Tatooine n'est plus un rêve !


Les scientifiques estimaient jusque-là peu probable qu’une planète puisse "survivre" à un système solaire binaire (2 soleils). Leurs certitudes avaient déjà été bouleversées par de récentes théories. Mais cette fois, c’est la solidité de l’information et les certitudes qui font que l’annonce de la NASA est exceptionnelle.

« Cette découverte confirme une nouvelle classe de systèmes planétaires qui pourrait abriter la vie, » a déclaré le chercheur principal de Kepler, William BORUCKI. « Étant donné que la plupart des étoiles de notre galaxie font partie d'un système binaire, cela signifie que les possibilités de vie sont beaucoup plus larges que si les planètes se formaient seulement autour d'étoiles uniques. Une théorie que les scientifiques ont eu pendant des décennies mais ne pouvaient pas prouver, jusqu'à présent. »

694 exoplanètes ont été découvertes au moment où j’écris ces lignes.
Ici, il est question de Kepler-16b qu’on baptiserait volontiers « Tatooine ».
Il existe plusieurs techniques de détection des exoplanètes (vitesses radiales ou astrométrie, imagerie, chronométrage, microlentille, transit).
Cette « Tatooine » a été découverte par la méthode dite de "transit astronomique", qui consiste à trouver une planète par son incidence sur le rayonnement d’une étoile (en gros : on trouve une planète quand elle passe devant une étoile), non par observation directe.
C’est l’une des méthodes qui permettent, depuis les années 90, de détecter une partie des exoplanètes.
Elle se situe dans la constellation du Cygne, à 1 900 000 milliards de kilomètres de la Terre, soit à 200 années lumières du soleil ou tout simplement à 61 parsecs (1 parsec = 3,26 années lumière).

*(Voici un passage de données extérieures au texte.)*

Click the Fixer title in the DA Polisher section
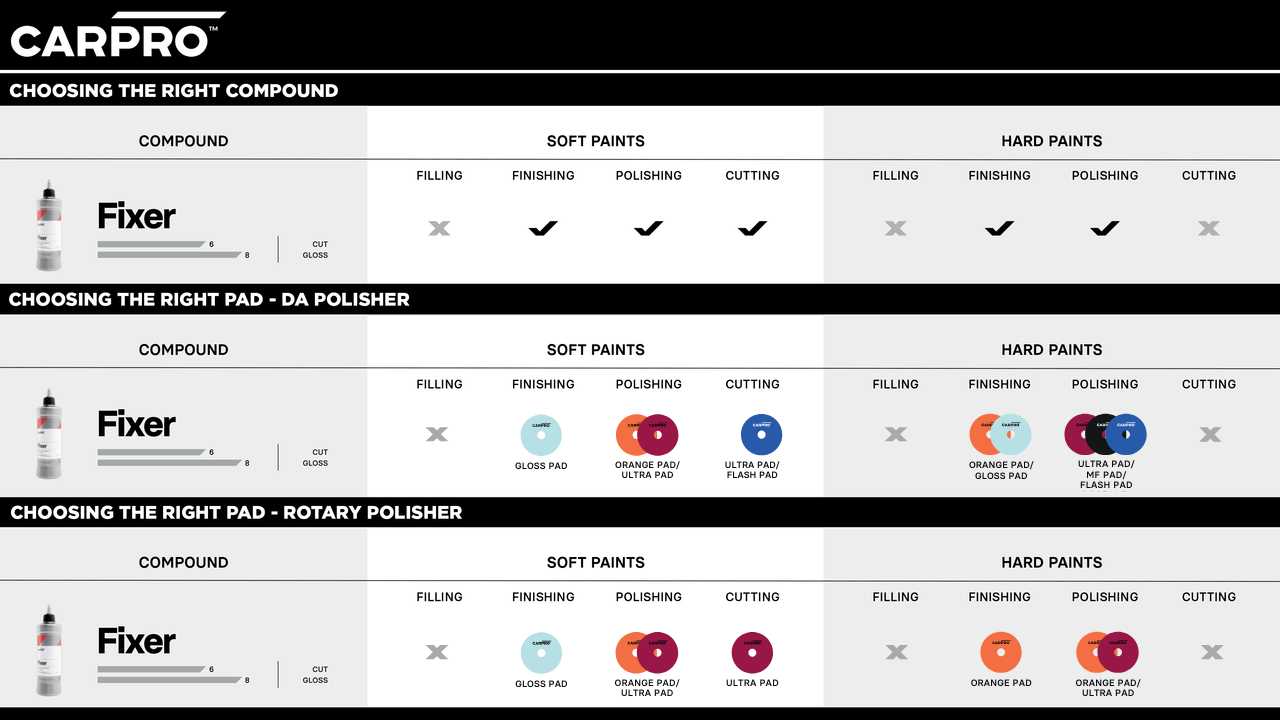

Pourquoi Kepler-16b ? Ce nom lui vient de ses étoiles (Kepler 16 A et B) découvertes par le satellite Kepler. Le « b » minuscule correspond à la première planète découverte dans ce système binaire. On commence toujours par « b » pour éviter des confusions avec le nom de la planète.

Kepler-16b tourne donc autour des étoiles nommées Kepler 16-A et Kepler 16-B. Ces deux étoiles orbitant également l’une autour de l’autre.

Techniquement, personne ne peut habiter cette planète gazeuse où il fait entre -70°C et -100°C !
Il faudrait alors, avec un peu d’imagination, une cité des nuages et une bonne combinaison pour sortir et… admirer les deux couchers de soleils !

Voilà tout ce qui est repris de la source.